Dany Laferrière, l’écrivain qui réinvente les livres

© J.-F. Paga / Grasset

Depuis un certain nombre d’années, depuis Journal d’un écrivain en pyjama peut-être, on a le sentiment que Dany Laferrière invente une autre manière d’écrire, une autre manière de faire des livres. Ses ouvrages prennent des chemins de traverse, font bouger les lignes, n’appartiennent pas clairement à un genre littéraire précis. Mais sans doute a-t-il emprunté ces chemins-là depuis longtemps, mélangeant déjà poésie et roman, essai et autobiographie, fiction et observation du monde dans nombre de ses textes. Plus récemment, il a écrit des romans dessinés, ouvrages qualifiés d’« ovnis littéraires » et dont il tire bonheur et fierté. Autoportrait de Paris avec chat, Vers d’autres rives ou L’Exil vaut le voyage mélangent ses propres dessins et un texte qu’il prend infiniment de plaisir à écrire à la main. Il dit d’ailleurs avoir voulu « prendre le temps de retrouver les mouvements de (sa) main », une main guidée par la mémoire et qui renoue à n’en pas douter avec l’enfant qu’il a été et qu’il porte en lui, sa gestuelle, les objets et les paysages qui n’ont cessé de l’habiter depuis qu’il a été arraché à sa terre. Ce sont de beaux livres, graphiques et colorés, qu’il a « rêvés avant de les écrire ».

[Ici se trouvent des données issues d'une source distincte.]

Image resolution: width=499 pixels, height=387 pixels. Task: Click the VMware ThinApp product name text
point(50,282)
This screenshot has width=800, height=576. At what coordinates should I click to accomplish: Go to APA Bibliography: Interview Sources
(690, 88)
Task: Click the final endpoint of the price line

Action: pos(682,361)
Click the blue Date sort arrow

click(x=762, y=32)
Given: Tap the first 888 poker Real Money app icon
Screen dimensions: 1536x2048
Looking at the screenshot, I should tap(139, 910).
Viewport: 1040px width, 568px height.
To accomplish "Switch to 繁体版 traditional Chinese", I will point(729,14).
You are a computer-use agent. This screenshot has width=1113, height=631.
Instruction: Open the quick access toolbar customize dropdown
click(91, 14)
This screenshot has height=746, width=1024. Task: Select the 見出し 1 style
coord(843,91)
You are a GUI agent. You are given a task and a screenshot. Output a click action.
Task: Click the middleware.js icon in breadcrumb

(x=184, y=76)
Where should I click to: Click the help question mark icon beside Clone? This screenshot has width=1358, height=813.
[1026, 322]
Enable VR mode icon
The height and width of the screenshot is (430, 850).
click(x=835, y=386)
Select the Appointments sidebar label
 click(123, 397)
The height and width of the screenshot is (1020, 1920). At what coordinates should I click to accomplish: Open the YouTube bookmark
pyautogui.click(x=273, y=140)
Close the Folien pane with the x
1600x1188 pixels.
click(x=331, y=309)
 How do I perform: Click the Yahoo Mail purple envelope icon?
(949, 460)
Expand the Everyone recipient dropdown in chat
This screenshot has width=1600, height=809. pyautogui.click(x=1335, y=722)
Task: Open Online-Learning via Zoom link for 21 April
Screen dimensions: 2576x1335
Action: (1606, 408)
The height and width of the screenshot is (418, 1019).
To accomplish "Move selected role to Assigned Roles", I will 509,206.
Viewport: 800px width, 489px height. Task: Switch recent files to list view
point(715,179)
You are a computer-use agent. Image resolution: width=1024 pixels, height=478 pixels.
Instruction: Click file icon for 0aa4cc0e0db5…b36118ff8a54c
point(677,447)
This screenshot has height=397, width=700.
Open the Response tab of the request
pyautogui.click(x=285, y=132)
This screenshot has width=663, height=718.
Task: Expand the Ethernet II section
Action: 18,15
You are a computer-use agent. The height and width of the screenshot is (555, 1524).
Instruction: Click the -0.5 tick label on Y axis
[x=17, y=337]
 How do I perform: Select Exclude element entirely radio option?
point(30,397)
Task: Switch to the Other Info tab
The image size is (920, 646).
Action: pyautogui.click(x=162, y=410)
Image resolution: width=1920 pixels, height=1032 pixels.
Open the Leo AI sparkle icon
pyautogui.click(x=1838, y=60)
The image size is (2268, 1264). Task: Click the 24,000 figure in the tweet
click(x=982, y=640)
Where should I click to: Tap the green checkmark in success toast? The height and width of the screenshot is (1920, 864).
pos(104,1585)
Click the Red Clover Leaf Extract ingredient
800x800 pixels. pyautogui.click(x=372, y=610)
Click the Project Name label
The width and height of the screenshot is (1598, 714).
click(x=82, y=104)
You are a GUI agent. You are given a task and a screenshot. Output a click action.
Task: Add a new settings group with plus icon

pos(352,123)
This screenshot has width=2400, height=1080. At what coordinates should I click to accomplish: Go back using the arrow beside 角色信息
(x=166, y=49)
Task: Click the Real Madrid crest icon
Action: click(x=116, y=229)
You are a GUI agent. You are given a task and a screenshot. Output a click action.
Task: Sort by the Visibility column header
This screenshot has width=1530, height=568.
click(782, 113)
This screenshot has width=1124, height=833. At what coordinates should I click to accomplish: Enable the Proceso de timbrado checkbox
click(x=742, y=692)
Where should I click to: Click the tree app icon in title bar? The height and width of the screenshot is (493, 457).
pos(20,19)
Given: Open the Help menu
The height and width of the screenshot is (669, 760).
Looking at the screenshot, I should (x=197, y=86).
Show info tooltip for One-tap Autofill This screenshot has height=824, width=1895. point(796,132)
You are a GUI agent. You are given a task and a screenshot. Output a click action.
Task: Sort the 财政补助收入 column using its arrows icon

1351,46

Ses deux dernières parutions sont L’Enfant qui regarde et Petit traité du racisme en Amérique, publiés chez Grasset comme l’ensemble de son œuvre. Le premier est une nouvelle d’une cinquantaine de pages à peine, hommage à Gérard Campfort, poète, chroniqueur et professeur de lettres qui a été à l’origine de la vocation littéraire de Laferrière. Dans la nouvelle, il est Monsieur Gérard, ancien professeur d’une école de jeunes filles chez qui le narrateur, un enfant d’un quartier pauvre de Port-au-Prince qui est son voisin, se rend pour des séances de soutien scolaire. Mais le travail scolaire est vite expédié et Monsieur Gérard initie surtout l’enfant à la poésie, la musique, le savoir-vivre et le bon goût. Il a d’autres préoccupations que l’argent et la nourriture, d’ailleurs, il ne mange presque pas. « Il faut voir, quand il écoute Wagner, ses mains osseuses et son corps tendu comme s’il s’apprêtait à bondir sur une proie, pour comprendre que rien n’est concret ni anecdotique chez cet homme. J’irai jusqu’à dire que c’est le seul être abstrait de ma connaissance », dit le jeune narrateur au sujet de ce personnage mystérieux à propos duquel toutes sortes de ragots circulent, le conduisant à mener l’enquête pour élucider l’énigme qui l’entoure. Énigme qui se résoudra de façon saisissante à la toute fin du récit, entre drame et poésie.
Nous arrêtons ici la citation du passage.